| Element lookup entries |
+ + + +
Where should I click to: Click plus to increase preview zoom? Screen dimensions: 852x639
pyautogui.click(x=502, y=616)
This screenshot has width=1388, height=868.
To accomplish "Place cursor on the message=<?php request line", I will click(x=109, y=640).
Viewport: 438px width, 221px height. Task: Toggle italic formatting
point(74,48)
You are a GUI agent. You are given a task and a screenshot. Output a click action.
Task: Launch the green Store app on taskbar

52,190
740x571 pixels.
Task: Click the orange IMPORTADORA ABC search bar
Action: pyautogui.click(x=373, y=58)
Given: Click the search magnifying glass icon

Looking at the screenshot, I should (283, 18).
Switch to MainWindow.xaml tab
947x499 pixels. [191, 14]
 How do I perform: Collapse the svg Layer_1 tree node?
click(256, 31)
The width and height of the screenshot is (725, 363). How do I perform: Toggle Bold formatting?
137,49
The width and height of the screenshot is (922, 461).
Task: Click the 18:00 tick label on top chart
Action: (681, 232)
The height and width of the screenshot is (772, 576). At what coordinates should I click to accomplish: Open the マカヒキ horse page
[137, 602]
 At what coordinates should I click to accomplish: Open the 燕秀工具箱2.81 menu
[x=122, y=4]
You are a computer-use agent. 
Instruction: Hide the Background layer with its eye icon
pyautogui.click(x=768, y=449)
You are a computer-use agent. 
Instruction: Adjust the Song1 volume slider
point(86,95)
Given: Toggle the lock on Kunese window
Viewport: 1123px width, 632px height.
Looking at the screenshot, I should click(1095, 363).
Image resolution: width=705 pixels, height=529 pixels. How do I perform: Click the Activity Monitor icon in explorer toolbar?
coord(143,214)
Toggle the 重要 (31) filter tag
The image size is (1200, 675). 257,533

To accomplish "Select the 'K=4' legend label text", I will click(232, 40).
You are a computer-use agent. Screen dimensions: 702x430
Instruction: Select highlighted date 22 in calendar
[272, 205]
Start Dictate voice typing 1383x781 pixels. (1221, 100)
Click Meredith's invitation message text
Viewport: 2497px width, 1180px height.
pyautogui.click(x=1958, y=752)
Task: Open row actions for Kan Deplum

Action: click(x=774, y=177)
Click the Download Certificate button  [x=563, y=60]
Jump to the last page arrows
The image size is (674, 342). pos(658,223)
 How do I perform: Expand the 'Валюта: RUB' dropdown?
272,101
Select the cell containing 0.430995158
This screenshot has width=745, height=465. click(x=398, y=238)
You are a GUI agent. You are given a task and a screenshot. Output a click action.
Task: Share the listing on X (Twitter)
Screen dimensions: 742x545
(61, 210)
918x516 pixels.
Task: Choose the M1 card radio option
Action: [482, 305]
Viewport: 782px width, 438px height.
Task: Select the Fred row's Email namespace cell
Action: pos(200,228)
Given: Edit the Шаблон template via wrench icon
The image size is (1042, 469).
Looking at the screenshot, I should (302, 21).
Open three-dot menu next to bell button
+ + + +
| Objective |
Rewrite the entries as a numbered list, starting at the line with "Task: Open row actions for Kan Deplum" and running up to and including the line with "This screenshot has width=745, height=465.". Leave out blank lines.

| Final answer |
1. Task: Open row actions for Kan Deplum
2. Action: click(x=774, y=177)
3. Click the Download Certificate button  [x=563, y=60]
4. Jump to the last page arrows
5. The image size is (674, 342). pos(658,223)
6.  How do I perform: Expand the 'Валюта: RUB' dropdown?
7. 272,101
8. Select the cell containing 0.430995158
9. This screenshot has width=745, height=465. click(x=398, y=238)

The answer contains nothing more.